Work to complete: Write out exactly the lines of the entries below from the one holding "[Pinterest] (267, 367)" to the one holding "Home (26, 228)", inclusive, and leave out all other lines.

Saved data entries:
____________________

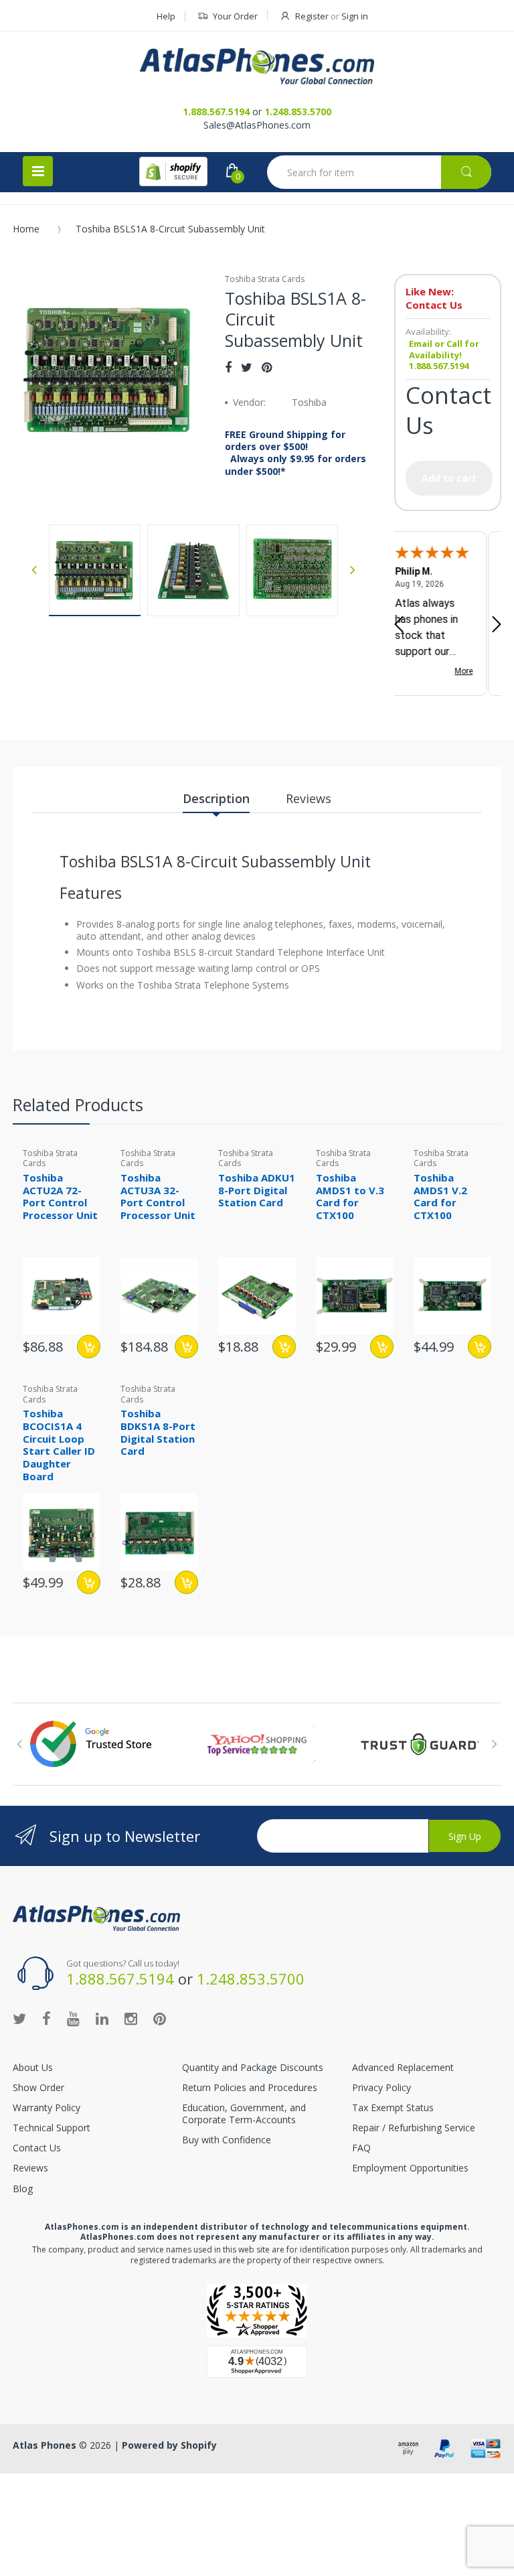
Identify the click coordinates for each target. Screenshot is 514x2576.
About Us (33, 2067)
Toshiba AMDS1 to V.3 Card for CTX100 (350, 1196)
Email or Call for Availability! (444, 349)
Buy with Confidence (226, 2139)
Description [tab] (216, 798)
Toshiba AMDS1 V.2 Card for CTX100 (440, 1196)
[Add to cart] (88, 1346)
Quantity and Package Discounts (252, 2067)
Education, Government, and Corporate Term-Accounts (244, 2113)
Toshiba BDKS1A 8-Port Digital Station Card (157, 1432)
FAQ (361, 2147)
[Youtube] (73, 2018)
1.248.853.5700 (297, 111)
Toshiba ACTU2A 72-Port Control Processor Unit (60, 1196)
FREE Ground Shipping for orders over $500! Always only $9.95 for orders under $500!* (295, 453)
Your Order (235, 16)
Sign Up (464, 1836)
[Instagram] (130, 2018)
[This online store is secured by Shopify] (173, 171)
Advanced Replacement (403, 2067)
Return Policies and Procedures (249, 2087)
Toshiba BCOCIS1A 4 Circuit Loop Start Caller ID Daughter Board (59, 1445)
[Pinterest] (267, 367)
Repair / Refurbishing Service (413, 2127)
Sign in (354, 16)
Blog (23, 2188)
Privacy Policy (381, 2087)
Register (312, 16)
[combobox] (379, 172)
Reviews (30, 2167)
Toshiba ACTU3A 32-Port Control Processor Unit (157, 1196)
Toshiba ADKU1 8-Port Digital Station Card (256, 1190)
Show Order (38, 2087)
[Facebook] (228, 367)
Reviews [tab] (308, 798)
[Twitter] (246, 367)
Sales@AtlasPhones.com (257, 125)
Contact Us (37, 2147)
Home (26, 228)
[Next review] (496, 625)
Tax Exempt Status (393, 2107)
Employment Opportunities (410, 2167)
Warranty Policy (46, 2107)
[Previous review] (399, 625)
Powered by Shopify (169, 2445)
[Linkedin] (102, 2018)
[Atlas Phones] (257, 66)
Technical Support (51, 2127)
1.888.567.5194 (216, 111)
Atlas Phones (44, 2445)
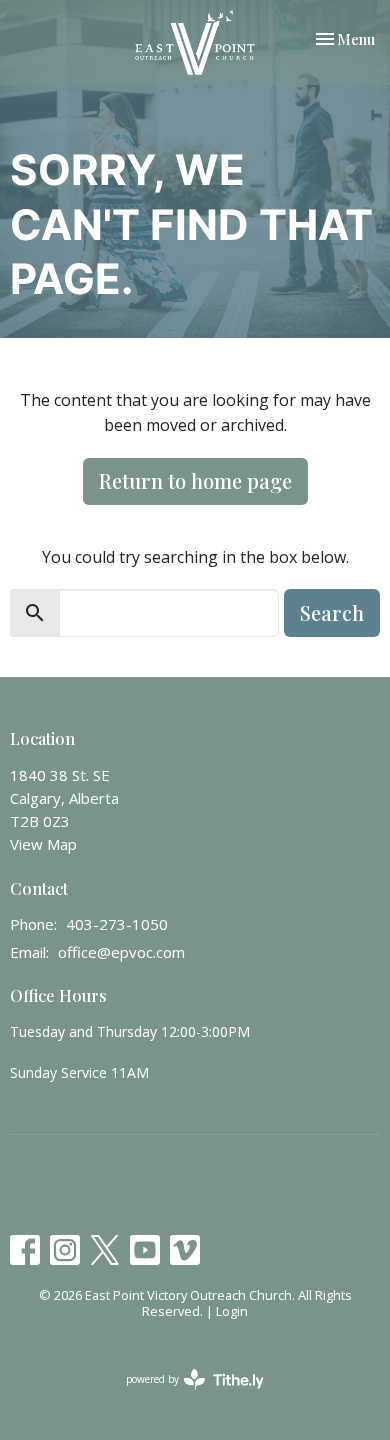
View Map (43, 844)
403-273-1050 (117, 924)
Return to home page (195, 480)
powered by (184, 1396)
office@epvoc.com (121, 952)
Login (232, 1311)
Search (332, 612)
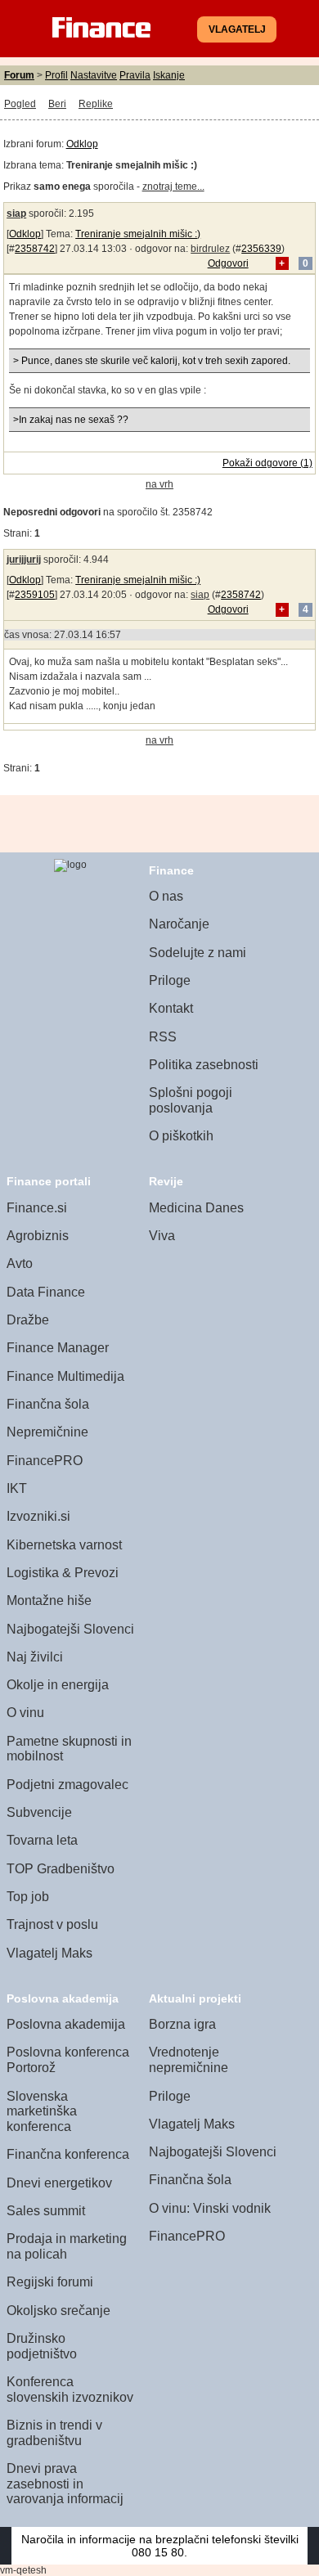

____________________

Completed task:
[Pinterest] (267, 367)
Repair / Refurbishing Service (413, 2127)
Sign in (354, 16)
Blog (23, 2188)
Privacy Policy (381, 2087)
Register (312, 16)
[combobox] (379, 172)
Reviews (30, 2167)
Toshiba ACTU3A 32-Port Control Processor Unit (157, 1196)
Toshiba ADKU1 8-Port Digital Station Card (256, 1190)
Show Order (38, 2087)
[Facebook] (228, 367)
Reviews [tab] (308, 798)
[Twitter] (246, 367)
Sales@AtlasPhones.com (257, 125)
Contact Us (37, 2147)
Home (26, 228)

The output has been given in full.